*Exercise prompt:*
Every line containing the word "computer" is to be copied from the data below.

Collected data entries
⁂

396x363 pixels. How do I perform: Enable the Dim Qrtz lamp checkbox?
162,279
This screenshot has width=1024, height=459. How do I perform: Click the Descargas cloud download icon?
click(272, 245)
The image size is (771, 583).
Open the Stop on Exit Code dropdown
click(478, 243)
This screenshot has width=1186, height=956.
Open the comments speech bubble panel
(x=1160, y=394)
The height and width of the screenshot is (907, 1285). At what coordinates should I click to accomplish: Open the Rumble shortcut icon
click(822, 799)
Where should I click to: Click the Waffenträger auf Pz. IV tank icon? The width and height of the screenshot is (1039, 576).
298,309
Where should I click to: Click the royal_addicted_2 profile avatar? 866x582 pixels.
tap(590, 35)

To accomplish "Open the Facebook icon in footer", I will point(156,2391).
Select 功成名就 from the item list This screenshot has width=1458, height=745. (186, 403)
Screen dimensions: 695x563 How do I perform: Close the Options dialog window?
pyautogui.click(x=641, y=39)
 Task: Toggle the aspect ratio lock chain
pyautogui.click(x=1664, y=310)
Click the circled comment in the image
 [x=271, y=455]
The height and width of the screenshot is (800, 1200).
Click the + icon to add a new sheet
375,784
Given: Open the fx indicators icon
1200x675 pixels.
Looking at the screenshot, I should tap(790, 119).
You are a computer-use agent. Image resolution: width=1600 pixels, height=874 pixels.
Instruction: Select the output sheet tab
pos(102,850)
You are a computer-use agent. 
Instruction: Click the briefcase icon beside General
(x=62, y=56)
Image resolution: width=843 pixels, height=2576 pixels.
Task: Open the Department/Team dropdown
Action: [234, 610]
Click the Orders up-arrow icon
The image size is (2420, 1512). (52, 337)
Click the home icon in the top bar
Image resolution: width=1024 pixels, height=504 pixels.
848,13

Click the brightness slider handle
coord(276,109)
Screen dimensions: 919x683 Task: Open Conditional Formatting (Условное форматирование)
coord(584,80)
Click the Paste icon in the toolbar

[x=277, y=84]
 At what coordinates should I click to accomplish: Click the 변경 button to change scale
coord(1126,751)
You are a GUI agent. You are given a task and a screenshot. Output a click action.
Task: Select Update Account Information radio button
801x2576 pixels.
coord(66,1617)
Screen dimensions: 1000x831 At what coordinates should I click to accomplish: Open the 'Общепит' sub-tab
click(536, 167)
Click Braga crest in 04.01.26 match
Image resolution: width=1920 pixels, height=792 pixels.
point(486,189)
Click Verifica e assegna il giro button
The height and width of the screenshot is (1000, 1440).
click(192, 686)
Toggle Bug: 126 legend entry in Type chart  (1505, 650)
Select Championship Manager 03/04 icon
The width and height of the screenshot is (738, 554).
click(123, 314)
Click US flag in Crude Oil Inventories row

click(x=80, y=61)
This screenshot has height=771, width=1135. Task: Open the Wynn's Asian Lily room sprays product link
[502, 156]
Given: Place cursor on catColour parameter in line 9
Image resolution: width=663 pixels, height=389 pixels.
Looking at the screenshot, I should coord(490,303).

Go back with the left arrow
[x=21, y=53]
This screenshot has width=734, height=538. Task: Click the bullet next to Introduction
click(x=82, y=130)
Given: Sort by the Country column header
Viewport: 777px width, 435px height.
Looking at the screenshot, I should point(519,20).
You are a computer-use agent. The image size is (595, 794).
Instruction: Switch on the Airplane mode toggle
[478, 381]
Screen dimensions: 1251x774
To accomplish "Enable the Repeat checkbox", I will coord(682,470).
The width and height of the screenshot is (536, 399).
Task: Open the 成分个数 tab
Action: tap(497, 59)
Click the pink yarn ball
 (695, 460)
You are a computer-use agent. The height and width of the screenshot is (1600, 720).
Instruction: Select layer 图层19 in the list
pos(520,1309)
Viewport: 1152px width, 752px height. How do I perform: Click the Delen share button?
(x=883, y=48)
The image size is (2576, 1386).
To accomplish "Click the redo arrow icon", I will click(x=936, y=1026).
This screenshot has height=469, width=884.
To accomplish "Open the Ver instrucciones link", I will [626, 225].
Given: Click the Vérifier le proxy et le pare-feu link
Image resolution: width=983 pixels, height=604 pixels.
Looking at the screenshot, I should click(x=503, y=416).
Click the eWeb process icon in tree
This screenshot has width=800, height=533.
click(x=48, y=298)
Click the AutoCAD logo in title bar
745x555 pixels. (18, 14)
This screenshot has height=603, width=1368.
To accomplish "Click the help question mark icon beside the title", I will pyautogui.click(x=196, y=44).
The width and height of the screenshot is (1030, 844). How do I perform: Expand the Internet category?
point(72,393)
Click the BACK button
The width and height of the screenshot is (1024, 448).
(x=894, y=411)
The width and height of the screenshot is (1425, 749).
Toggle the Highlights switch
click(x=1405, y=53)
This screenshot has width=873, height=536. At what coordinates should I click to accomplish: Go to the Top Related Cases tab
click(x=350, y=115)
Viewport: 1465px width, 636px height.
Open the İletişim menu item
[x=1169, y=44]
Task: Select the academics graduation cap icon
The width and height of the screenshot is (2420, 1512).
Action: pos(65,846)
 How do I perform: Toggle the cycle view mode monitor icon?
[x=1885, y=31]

⁂

*Result:*
You are a computer-use agent. Image resolution: width=1600 pixels, height=874 pixels.
You are a computer-use agent. 
You are a computer-use agent. The image size is (595, 794).
You are a computer-use agent. The height and width of the screenshot is (1600, 720).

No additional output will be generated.